(Screenshot grounding data)
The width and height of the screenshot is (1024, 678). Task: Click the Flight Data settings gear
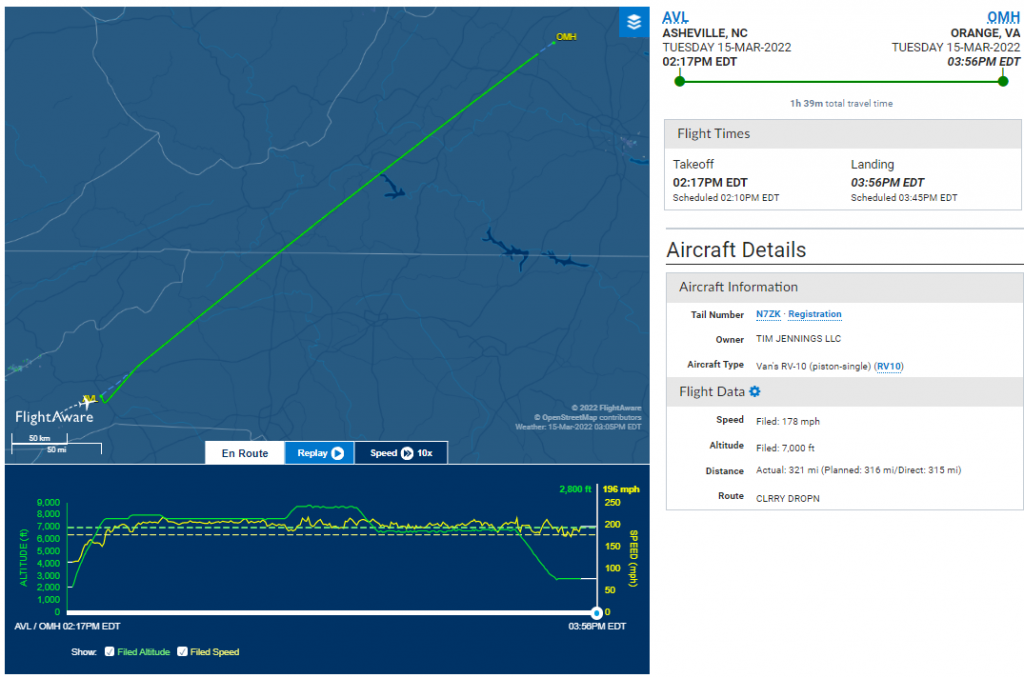click(755, 391)
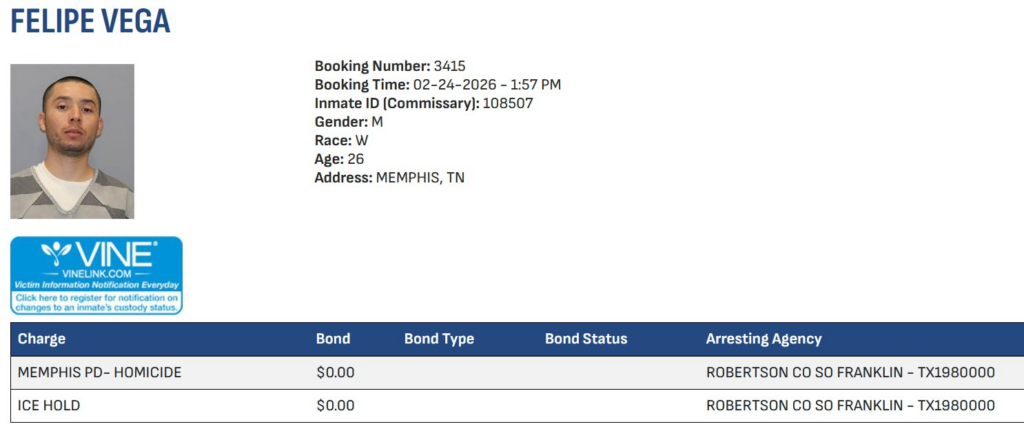This screenshot has height=431, width=1024.
Task: Click the Bond Type column header
Action: 439,339
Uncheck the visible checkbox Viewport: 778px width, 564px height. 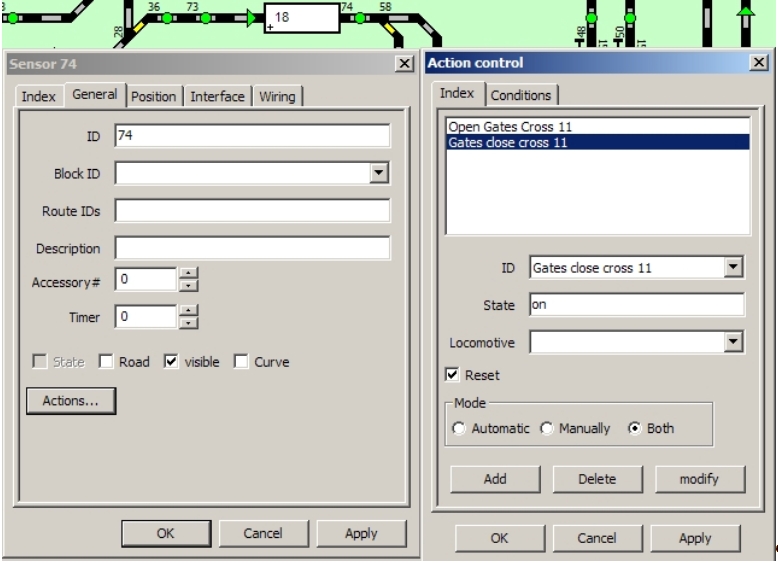click(171, 362)
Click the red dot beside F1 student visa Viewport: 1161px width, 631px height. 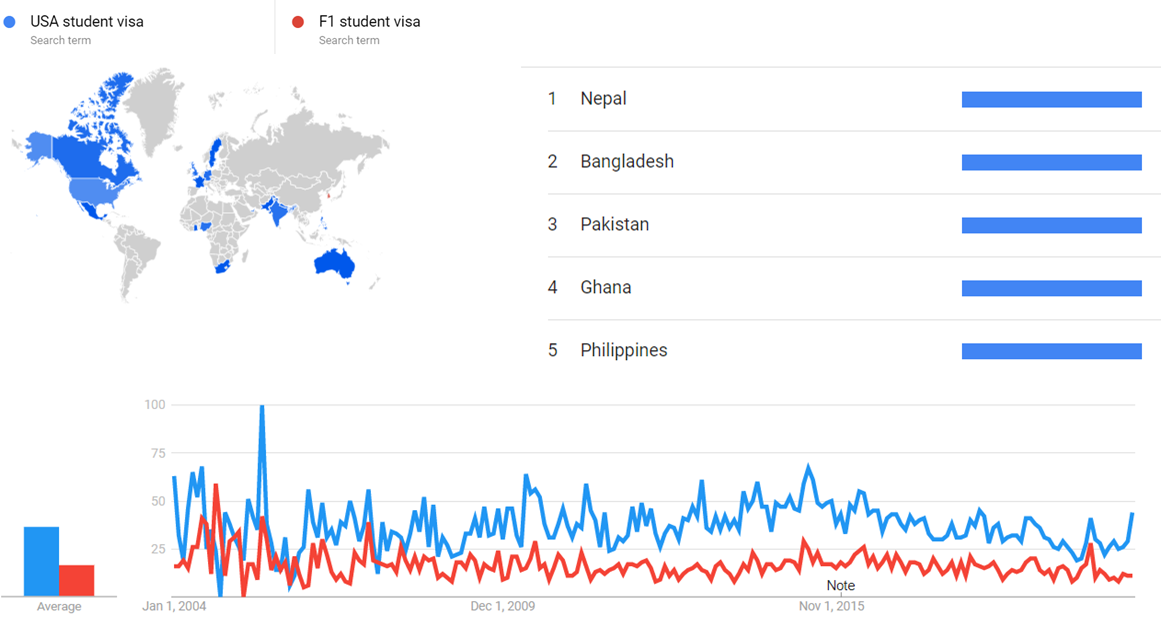(x=297, y=22)

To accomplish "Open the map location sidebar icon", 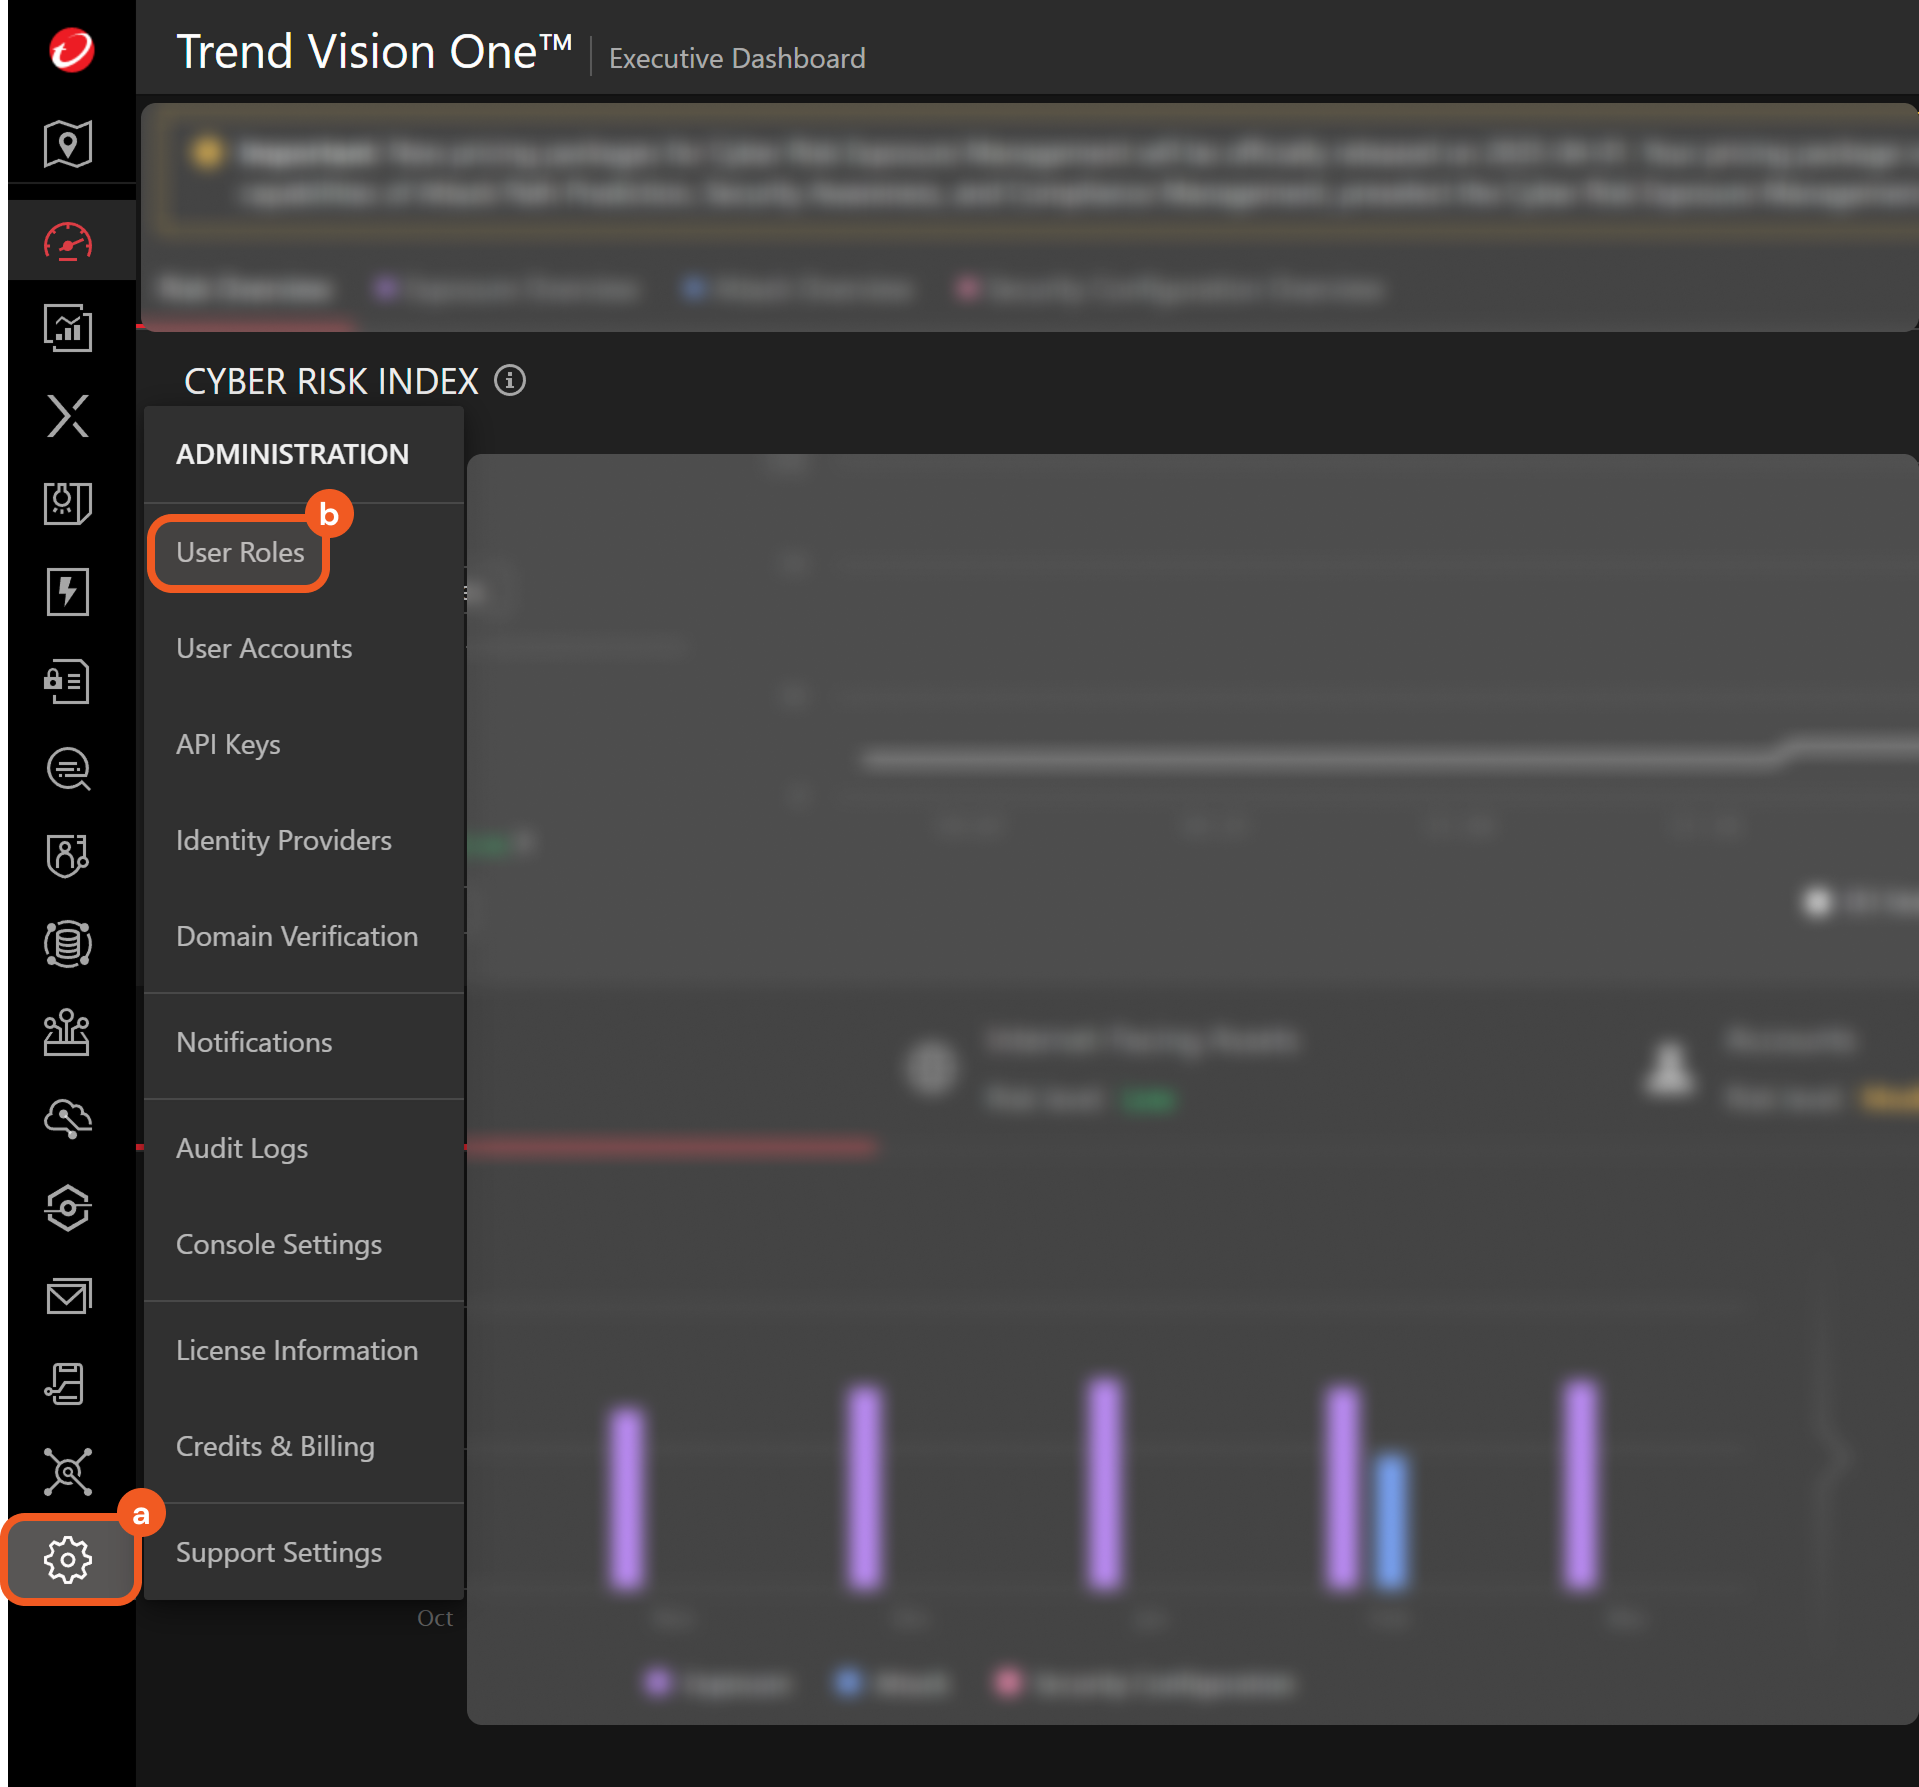I will click(x=68, y=144).
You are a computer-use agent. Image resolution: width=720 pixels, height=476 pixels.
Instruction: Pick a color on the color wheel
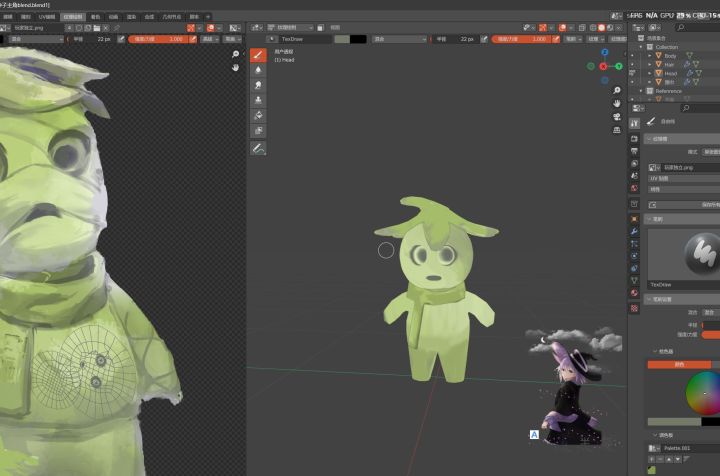tap(704, 394)
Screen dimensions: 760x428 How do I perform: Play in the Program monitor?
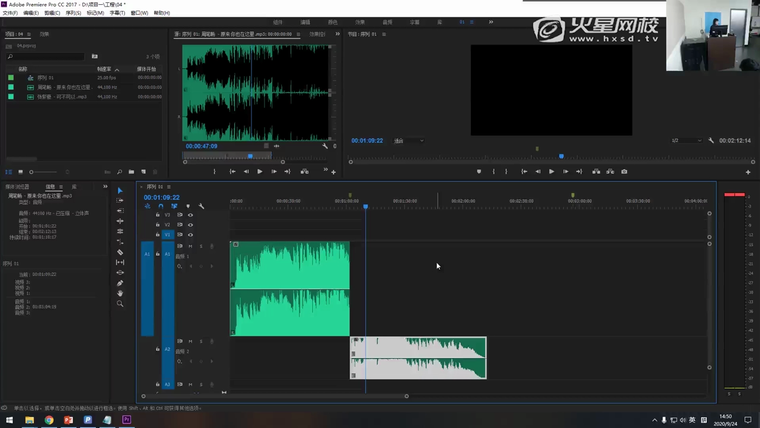point(551,171)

Exercise description: Set down word for word every line from the one containing "Instruction: Pick a color on the color wheel" through the last line of the records above, both ends included. Leave out the pictures.

Solution to this task:
Instruction: Pick a color on the color wheel
tap(704, 394)
Screen dimensions: 760x428 How do I perform: Play in the Program monitor?
point(551,171)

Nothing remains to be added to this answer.